I wait until she reaches a lull in conversation and then ask, “Did you just call that a nap?”
“Yes,” she answers. “These are naps.” And then she points to each individual nap and identifies them by color: an orange nap, a green nap, a nap with stripes. Not unlike her mother, she is very good at expounding on the details of that which she knows nothing about.
“Leta, those are called mats,” I say. And then I brace for a cannonball of wailing vowels to explode out of her head because, oh, I don’t know, I exist?

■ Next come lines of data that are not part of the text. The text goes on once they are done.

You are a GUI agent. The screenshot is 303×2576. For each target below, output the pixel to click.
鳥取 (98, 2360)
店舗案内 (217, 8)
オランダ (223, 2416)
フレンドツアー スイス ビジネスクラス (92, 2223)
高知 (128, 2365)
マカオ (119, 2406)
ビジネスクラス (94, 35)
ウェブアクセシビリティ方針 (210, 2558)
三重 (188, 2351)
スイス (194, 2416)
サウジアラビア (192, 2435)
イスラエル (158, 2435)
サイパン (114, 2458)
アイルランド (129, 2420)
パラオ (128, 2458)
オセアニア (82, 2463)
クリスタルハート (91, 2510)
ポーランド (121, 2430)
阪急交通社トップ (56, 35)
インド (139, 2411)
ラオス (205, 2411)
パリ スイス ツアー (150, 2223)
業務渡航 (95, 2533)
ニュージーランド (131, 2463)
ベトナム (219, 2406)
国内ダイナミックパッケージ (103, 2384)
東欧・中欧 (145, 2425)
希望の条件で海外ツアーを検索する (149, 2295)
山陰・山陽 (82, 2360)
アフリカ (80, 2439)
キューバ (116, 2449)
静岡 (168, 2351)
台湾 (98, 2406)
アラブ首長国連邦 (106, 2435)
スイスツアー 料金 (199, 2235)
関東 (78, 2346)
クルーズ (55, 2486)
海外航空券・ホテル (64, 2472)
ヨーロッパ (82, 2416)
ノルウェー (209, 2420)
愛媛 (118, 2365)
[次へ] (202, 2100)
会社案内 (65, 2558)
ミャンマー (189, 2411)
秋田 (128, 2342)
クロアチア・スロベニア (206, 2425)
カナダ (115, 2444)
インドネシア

And that bothers her?
Instead, she sits silently for a few seconds and rolls around the suggestion in her mouth. “Maps?” she asks.
“Close,” I say, relieved that she is being receptive to this small lesson in language, and then I demonstrate it again, dragging out the T for effect. “Mattttts.”
She tries again. “Mappppptttts?”
“There is no P,” I explain. “It’s mats, M-A-T-S.”
“Ohhhhhhh,” she sighs, as if it suddenly makes sense, and with her head casually tilted to the side she says matter-of-factly, “Mats.”
Leta immediately goes back to her imaginary conversation, and I sit there beaming over the fact that my genius three-year-old has just figured out how to say a word from its spelling. Holy crap! I know thirty-year-olds who can’t do this, and with a huge smile on my face I start folding another dishtowel. Suddenly she turns to the wall, holds up a place mat and announces, “I have a NAPS for you, M-A-T-S!”